The Farce that is IR35

It has been an incredibly frustrating few weeks for anyone involved in supplying, or buying the services of contractors in the public sector, and possibly even more frustrating for the contractors themselves.
This is down to the complete shambles that is Off Payroll in the Public, or IR35, or more correctly Chapter 10, Part 2 Income Tax (Earnings and Pensions) Act 2003.
I suspect anyone reading this is aware that the decision on whether a contractor working through their own Ltd company (or PSC, Personal Service Company) is caught by IR35 rules has moved from the contractor to the Public Body that hires them. Fine in theory. Not so fine when the entire industry is given a matter of weeks to understand, digest, rollout, make decisions on status, change systems etc etc etc.
A huge amount of our time has been spent explaining what the changes are to our clients, something HMRC claimed they were doing.
Then there is the ‘tool’ – used to decide the status for IR35 – delivered about a week before several hundred thousand contractor’s status had to be decided.

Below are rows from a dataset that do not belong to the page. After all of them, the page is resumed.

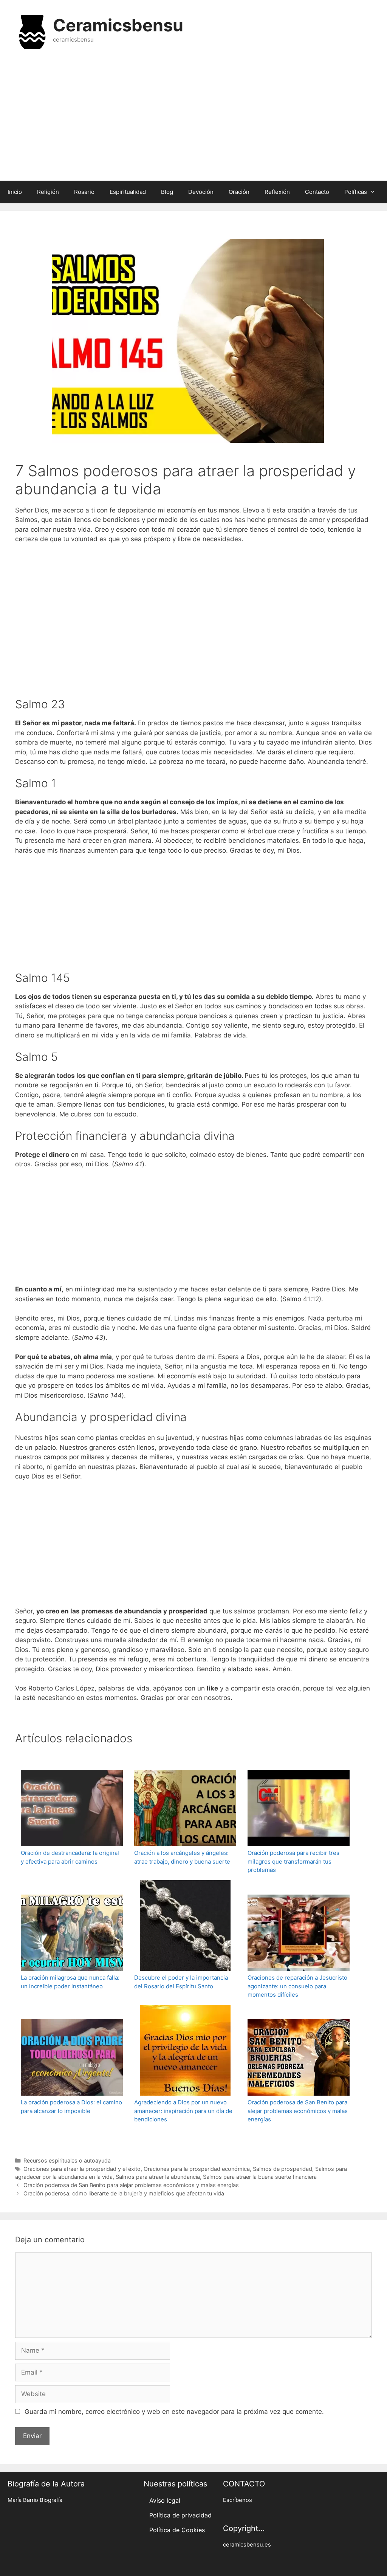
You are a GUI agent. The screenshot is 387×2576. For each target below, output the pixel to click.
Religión (48, 191)
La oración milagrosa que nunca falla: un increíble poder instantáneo (70, 1982)
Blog (167, 191)
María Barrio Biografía (35, 2500)
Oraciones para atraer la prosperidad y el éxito (82, 2169)
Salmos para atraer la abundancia (158, 2177)
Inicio (15, 191)
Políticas (355, 191)
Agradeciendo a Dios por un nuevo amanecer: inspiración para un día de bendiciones (183, 2111)
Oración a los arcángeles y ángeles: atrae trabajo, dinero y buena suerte (182, 1857)
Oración (239, 191)
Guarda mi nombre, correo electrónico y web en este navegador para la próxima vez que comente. (174, 2411)
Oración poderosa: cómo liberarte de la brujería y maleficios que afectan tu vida (123, 2193)
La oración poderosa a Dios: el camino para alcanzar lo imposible (71, 2107)
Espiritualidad (128, 191)
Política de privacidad (180, 2515)
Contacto (317, 191)
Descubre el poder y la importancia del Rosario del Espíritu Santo (181, 1982)
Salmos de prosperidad (282, 2169)
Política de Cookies (177, 2530)
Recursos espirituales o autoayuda (67, 2160)
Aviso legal (164, 2500)
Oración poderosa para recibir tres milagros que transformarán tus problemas (293, 1861)
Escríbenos (237, 2500)
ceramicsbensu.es (247, 2544)
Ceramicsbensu (118, 25)
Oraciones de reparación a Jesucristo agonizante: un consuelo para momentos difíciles (297, 1986)
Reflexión (277, 191)
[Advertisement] (193, 120)
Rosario (84, 191)
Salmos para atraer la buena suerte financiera (260, 2177)
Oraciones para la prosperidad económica (197, 2169)
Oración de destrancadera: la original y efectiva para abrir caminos (70, 1857)
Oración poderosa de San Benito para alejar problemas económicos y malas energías (298, 2111)
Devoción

A tool which keeps changing (because it doesn’t work properly because the decision on IR35 is far more complex than a few tick boxes).
Then there is paying a Ltd company invoice as if it is an employee – agencies, or public sector bodies where no agency is involved now become liable for the additional expense of Employer’s NI. An immediate increase in costs for the public sector (in particular the NHS where many our client preside). But on top of this, many contractors are demanding higher rates of pay, particularly when many public sector bodies seem intent on deeming ALL as working inside IR35, even when they should not be. This results in unfair, an essentially illegal, taxation. Clearly, the contractors want / need compensating.
Just when we thought this couldn’t be any more farcical, an amendment has been pushed through parliament this week (notable quietly) now putting high street pharmacies and opticians, amongst others, out of the scope of the rules. This means that anyone deemed inside has now been incorrectly taxed, charged NI, and the agency or client has paid employers NI.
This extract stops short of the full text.